───── Metin Parçası
Yargıların ardında yatan ihtiyaçlara bakmak... Kendiliğimden, çaba harcamadan yapabileceğim kıvamda değilim, henüz. Kırk fırın ekmek yemem lazım. Zira hoşuma gitmeyen bir davranış sergilediğimde, yargının ardında yatan ihtiyacı belirlemek yerine en iyi bildiğim şeyi yapıyorum, yani kendime kızıyor ve suçluyorum. Bu döngüyü ancak biraz zaman geçince, sakin kafayla düşündüğümde kırabiliyorum. Şimdi bütün çabam bu: içten gelen ilk tepkileri susturmanın bir yolunu bulmak, kendime ve karşımdakine yönelik suçlayıcı ve yargılayıcı ifadelere sarılmak yerine, olumsuz duygularıma ve davranışlarıma bakmak, altında yatan ihtiyaçları görmek. Bunu yaptıkça olaylar, kişiler, mekânlar değişse de, her defasında karşımdaki insandan işbirliği ve anlayış beklediğimi, kabul görmek, takdir edilmek, desteklenmek, duyulmak, görülmek, gözetmek/gözetilmek istediğimi açıkça görüyorum. Bunu fark etmeyi önemsiyorum. Çünkü bu sayede dikkatimi kendime çevirebiliyorum. Karşımdakini suçlamadan, serzenişte bulunmadan kendime odaklanmanın bir yolunu bulduğumda, merkezimde kalmayı başardığımda, muhatabım savunmaya ya da saldırıya geçmeden beni dinleyebiliyor en azından bu olasılık artıyor. Şiddetsiz İletişim'in bizi davet ettiği yer, tam da burası. Formül basit: gözlem yap, duygularının ve ihtiyaçlarının farkına var ve "ben" dilini kullan. Uygulamak ise bir o kadar zor.
──────────
───── Verilen Veriler
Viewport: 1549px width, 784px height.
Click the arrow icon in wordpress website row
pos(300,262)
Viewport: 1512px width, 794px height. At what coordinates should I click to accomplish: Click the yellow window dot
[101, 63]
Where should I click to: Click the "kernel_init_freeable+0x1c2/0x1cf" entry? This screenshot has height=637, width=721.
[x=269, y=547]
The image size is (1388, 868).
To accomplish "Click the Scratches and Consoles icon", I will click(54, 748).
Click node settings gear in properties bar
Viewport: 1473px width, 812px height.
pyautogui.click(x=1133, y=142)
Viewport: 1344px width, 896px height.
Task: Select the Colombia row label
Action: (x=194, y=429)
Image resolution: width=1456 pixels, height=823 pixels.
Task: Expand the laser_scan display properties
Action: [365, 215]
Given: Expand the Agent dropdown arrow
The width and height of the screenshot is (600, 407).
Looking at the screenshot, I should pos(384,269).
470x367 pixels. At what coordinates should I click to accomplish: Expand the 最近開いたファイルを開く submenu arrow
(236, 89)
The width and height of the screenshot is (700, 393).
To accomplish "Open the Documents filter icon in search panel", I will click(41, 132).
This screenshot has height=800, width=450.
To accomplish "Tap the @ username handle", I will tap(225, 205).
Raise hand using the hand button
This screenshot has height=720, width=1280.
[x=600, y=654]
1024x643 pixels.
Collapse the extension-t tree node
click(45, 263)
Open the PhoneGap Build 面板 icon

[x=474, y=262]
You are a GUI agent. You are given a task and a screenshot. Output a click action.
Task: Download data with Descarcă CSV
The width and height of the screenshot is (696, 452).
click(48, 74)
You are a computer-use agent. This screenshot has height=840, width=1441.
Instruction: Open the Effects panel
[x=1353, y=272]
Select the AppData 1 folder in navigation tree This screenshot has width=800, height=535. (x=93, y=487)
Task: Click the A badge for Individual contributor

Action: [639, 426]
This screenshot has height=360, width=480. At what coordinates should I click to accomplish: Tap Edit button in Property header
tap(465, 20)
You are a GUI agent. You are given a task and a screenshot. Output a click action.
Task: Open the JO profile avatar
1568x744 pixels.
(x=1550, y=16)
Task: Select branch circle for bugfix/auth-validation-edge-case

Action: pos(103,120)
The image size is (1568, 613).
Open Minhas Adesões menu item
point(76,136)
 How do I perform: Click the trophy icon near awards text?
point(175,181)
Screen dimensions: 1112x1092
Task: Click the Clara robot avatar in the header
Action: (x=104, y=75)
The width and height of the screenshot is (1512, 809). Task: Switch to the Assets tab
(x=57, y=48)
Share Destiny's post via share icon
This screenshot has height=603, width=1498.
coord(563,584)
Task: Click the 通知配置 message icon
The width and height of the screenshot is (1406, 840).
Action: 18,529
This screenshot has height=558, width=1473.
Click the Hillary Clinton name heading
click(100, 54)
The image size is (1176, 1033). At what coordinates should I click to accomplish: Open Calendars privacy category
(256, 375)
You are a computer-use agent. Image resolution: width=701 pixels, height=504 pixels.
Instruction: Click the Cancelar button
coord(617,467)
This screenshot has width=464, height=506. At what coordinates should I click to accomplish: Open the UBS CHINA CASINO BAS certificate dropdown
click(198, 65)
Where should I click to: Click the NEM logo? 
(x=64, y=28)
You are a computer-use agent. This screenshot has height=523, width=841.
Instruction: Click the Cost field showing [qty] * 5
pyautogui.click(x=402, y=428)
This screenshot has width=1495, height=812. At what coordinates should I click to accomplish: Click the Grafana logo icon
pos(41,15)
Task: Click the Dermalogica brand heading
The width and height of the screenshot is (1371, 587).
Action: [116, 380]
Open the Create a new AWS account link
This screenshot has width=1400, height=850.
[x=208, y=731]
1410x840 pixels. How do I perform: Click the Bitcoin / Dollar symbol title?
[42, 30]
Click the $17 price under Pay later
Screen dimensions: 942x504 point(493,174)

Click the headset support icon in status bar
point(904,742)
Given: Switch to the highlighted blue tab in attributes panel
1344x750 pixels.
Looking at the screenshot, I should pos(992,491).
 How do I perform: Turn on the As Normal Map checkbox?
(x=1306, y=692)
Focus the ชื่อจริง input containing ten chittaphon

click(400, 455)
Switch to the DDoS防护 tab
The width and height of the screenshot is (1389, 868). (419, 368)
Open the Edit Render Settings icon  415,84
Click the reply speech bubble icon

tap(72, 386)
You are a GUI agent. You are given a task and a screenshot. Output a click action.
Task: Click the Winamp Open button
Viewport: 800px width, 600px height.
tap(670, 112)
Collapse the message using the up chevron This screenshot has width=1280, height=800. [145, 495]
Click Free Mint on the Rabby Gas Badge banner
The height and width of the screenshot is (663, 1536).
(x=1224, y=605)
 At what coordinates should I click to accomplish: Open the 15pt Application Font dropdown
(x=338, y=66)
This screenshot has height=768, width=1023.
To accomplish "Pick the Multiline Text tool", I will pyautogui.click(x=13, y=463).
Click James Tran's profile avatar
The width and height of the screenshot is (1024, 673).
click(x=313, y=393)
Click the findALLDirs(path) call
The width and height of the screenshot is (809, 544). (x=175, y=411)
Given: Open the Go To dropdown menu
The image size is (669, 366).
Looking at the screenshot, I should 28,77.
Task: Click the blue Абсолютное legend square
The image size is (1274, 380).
──────────
[Görev Seti]
(a) Aşağıdaki ifadelerin Şiddetsiz İletişim metniyle örtüşüp örtüşmediğini belirtin; her biri için evet ya da hayır deyip metinden belirleyici sözleri aynen alıntılayın. (i) Anlatıcı, yargıların ardındaki ihtiyaçlara bakmayı artık çaba harcamadan yapabiliyor. (ii) Anlatıcı, suçlama döngüsünü ancak bir süre geçip sakin kafayla düşündüğünde kırabiliyor. (iii) Metne göre formülü uygulamak kolaydır.
(b) Şiddetsiz İletişim metnini son cümlesinden itibaren sürdürerek devamını yazın.
Satırların bu işte hiçbir rolü yoktur.

[Verilen Yanıtlar]
(a)
(i) Hayır: "Kendiliğimden, çaba harcamadan yapabileceğim kıvamda değilim, henüz."
(ii) Evet: "Bu döngüyü ancak biraz zaman geçince, sakin kafayla düşündüğümde kırabiliyorum."
(iii) Hayır: "Uygulamak ise bir o kadar zor."

(b)
Bir kitap okumak ve kendini değiştirmek kolay iş değil. Bu yolda birlikte yürüyebileceği, konuşabileceği, alıştırmalar yapabileceği, oyunlar oynayabileceği arkadaşları olmalı insanın. Akıl vermeden, varsayımlarda bulunmadan, teselli etmeden, lafı ağzınızdan çalmadan, sizi can kulağıyla dinleyen bir arkadaş bulduğunuzda, olay örgüsünden, saatlerce aktarsanız bıkmayacağınız diyaloglardan ve dahi monologlardan kurtulmak, duygu ve ihtiyaçlara odaklanmak mümkün. Bunu denemeye değer buluyorum. Yine de kendimi şiddetsiz iletişimin ancak eşitler arasında kurulabileceğine inanmaktan alıkoyamıyorum. Zalimin, seçimini ahlaki olandan yana kullanmayanların yaptıklarının ardında yatan ihtiyaçları görmek, anlamak istemiyorum. Ne peygamberim ne de derviş...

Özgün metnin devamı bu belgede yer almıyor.